Alrededor de las once de la mañana pedí una carroza para dirigirme a la periferia de París Neuilly-sur-Seine, una comuna francesa que se ubica en el distrito de Nanterre. Ahí, en los Altos del Sena, era donde vivía ahora mi coterráneo, y llevé una vianda de macarrones a la carbonara y una botella de vino de mesa para convidar al amigo taciturno. Esa zona es todavía atrasada para la modernidad porque en ella el lodo reina y no hay un índice de desarrollo. Es increíble que un hombre como él haya terminado en un suburbio, ¡qué ingrata es la vida con algunos seres humanos!, y sobre todo con los héroes, con los tipos que buscan una sociedad más justa.
El viaje duró tres horas
Cuando llegué a la pequeña casa agreste, vi a madame Claudine, que meneando su cuerpo regordete, barría con un rastrillo los despojos de nevisca de la tormenta de la noche anterior. El invierno ya tenía que irse en ese periodo del año, sin embargo, había llegado sin tregua. Imaginé que mi amigo debía estar en su cuba tomando un baño de agua caliente, porque era lo único que calmaba los dolores de su cuerpo.
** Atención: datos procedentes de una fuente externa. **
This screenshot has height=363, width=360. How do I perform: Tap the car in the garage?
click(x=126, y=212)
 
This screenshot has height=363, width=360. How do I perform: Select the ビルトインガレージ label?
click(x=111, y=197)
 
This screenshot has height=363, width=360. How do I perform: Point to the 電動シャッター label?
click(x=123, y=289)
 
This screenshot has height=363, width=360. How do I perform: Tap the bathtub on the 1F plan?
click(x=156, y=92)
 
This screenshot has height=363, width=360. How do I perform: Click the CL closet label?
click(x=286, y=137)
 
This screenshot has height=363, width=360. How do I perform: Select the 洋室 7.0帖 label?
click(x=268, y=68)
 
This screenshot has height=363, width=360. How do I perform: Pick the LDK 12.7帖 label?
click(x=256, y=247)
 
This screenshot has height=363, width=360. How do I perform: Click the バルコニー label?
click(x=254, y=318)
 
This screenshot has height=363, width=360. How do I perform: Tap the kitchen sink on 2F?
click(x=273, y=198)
Comunico al lector que Alberdi llegó de Argentina en un barco llamado Galicia, y frente a la costa de Senegal la neurastenia se apoderó de él y le provocó un ataque, sus extremidades derechas quedaron afectadas. Cuando desembarcó en Burdeos, ya no podía valerse por sí mismo ni caminar sin ayuda. Pienso que ahí comenzó el agotamiento de su mente y las ganas de seguir luchando por los ideales patrióticos. Saludé a la dueña de la estancia donde se albergaba mi amigo, ella también lo atendía con cuidados y comida, sobre todo cuando recaía en su depresión.
Cuando entré a la diminuta morada, ahí estaba en la tina el que había construido las bases de la Constitución de la República Argentina. El cabello grisáceo mojado y el rostro pálido y barbudo acompañaban el blanco de la bañera, el agua estaba turbia, pero imaginé que se debía a las yerbas verdosas medicinales que ayudaban a soportar el dolor a ese hombre sagaz, otrora el Figarillo que escribía en la revista Moda. La mirada había perdido realce después de tanta deslealtad y conspiración, ahí percibí que el tipo que había trabajado en el libro sagrado de mi patria ya no existía. Estaba ojeroso y delgado, y sus patillas bien delineadas ya pertenecían al ayer. En el instante que registró mi presencia, algo de esplendor ganaron sus ojos, sonrió como ebrio, pero en realidad estaba sumido en la tristeza. Entonces lo saludé y entablé un pequeño diálogo. Ahí pude observar que la vida regresaba para él.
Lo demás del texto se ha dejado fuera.